Thankfully, my experience of the race’s second stage was rather more pleasurable than the contestants. After half-a-section trekking with some of the teams I headed back overnight to Punta Arenas to take a boat to the race’s ultimate finish line on the Beagle Channel. The vessel, unbeknown to me, turned out to be a big luxury cruiser; wealthy individuals were paying something like $4000 dollars for a four day jaunt. The contrast was ridiculous in its extremity, as us photographers received a two-day pampering that could only be dreamed of in the battered minds of the contestants slogging through their own personal nightmares to reach the same end point.

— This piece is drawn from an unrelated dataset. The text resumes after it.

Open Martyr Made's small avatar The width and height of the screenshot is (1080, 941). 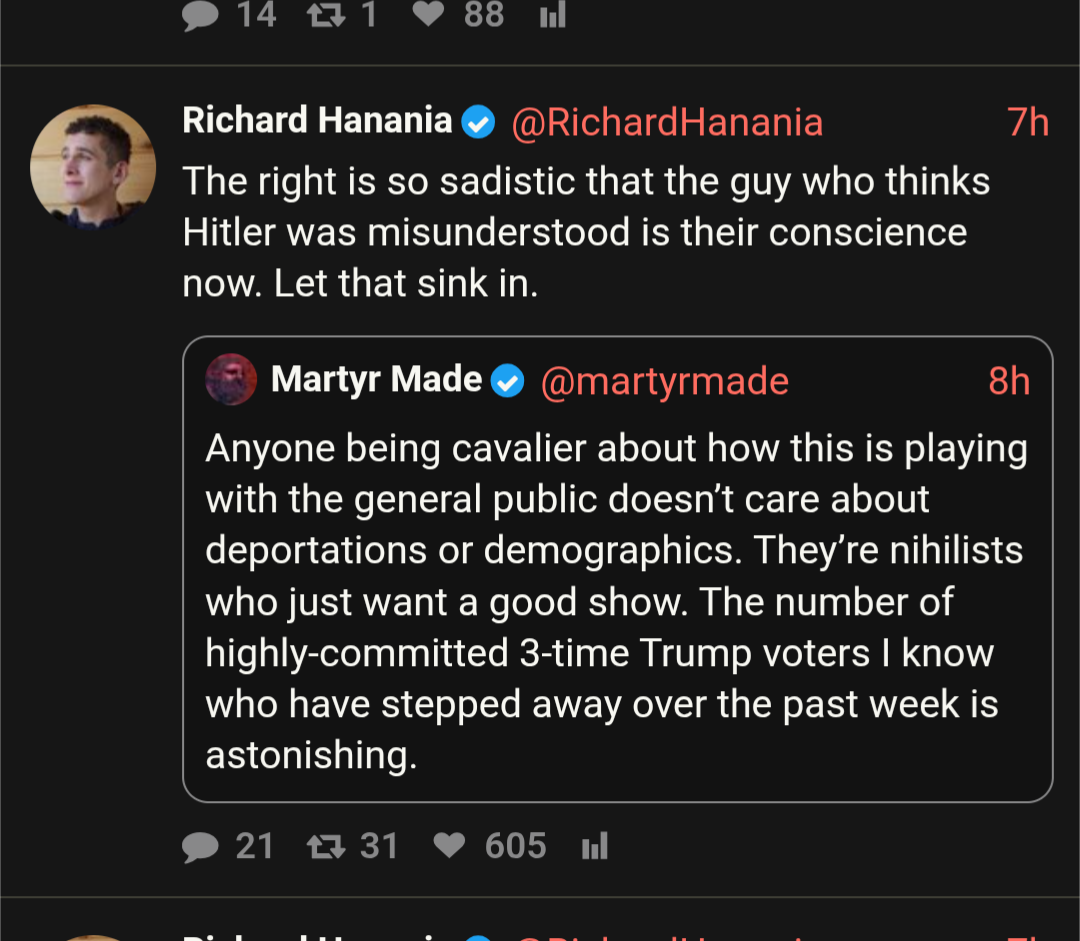click(231, 380)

We arrived at the finish, well not quite the finish but the penultimate checkpoint, in good time. The last stage - kayaking across the expansive channel - had been called off due to high winds and the end of the trekking section became the de facto finishing line. The winning group ‘Adidas TERREX – Prunesco’ (UK) passed us by, completing the race in an incredible 147 hours and 39 minutes.

Other teams however had yet to arrive, the Dancing Pandas among them. The next morning I backtracked my way to a mountain halfway between the checkpoint and the finish, attempting to catch any contestants that might come through this obvious route. I was lucky; after four hours shivering in the cold I met a Danish team and went back with them, shooting some of my favourite shots of the trip; the really wild environment, crazy glaciers, untamed vegetation and murky swamps serving as the perfect backdrop for these images of extreme human stamina.

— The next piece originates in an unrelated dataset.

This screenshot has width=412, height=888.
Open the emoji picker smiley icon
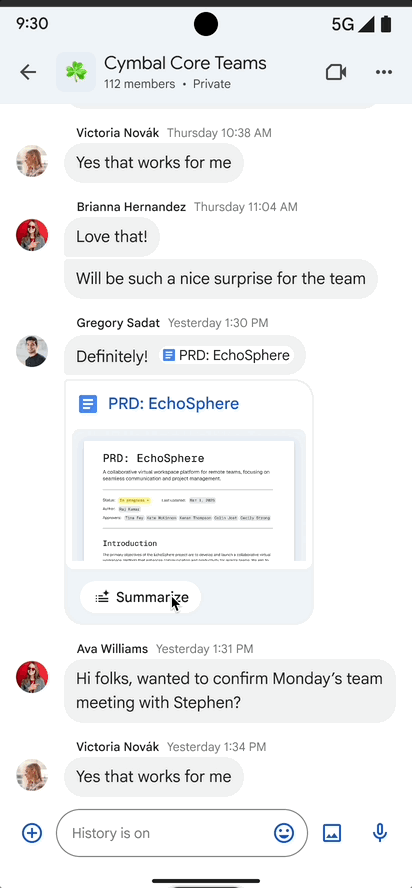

The race’s deadline for disqualification was at 8am the next morning. We had waited up all through the night for the teams to arrive, and the only one still unaccounted for remained my friends the Dancing Pandas. The tents had been packed away, the boat loaded and still there was no word of them; everyone was resigned to the fact that the event was truly over. Then with an amazing fourteen minutes to spare in an eight day race, the Pandas turned up.

None of them could walk. They stopped and they just couldn’t walk any further. Their feet had been ravaged, eaten out by river bugs, one member all the way up to his ankles. I have some bad pictures of feet, awful ones that would be censored if you ever tried to publish them. These racers had pushed themselves right to the knife’s edge of endurance, walking for the past 48 hours without sleep and without stopping just to reach this checkpoint in time.

I have a set of photos that have since become some of my favourite images. They are taken in the very instance that I told the team that the last stage of the race had been cancelled, that they’d done it, they’d completed it; they wouldn’t have to kayak another fifty kilometres to the finish line, it was right under their feet.

It only lasted a momentary instant but you could read on their faces what it had taken to get here. Those eight days of misery and suffering, the chronic lack of sleep, the crushing physical challenge of this wild place, the extreme mental exhaustion of such unsure navigation; everything built up within them and released itself in an expression of pure, utterly exhausted and understated relief.

The pictures I took of this moment were the whole reason I came to Patagonia. And, I suspect, that unknowable feeling I had seen through my lens on the racers’ faces was also the reason why these incredible individuals had come so far and fought so hard to complete this incomparable race, here at the bottom of the world.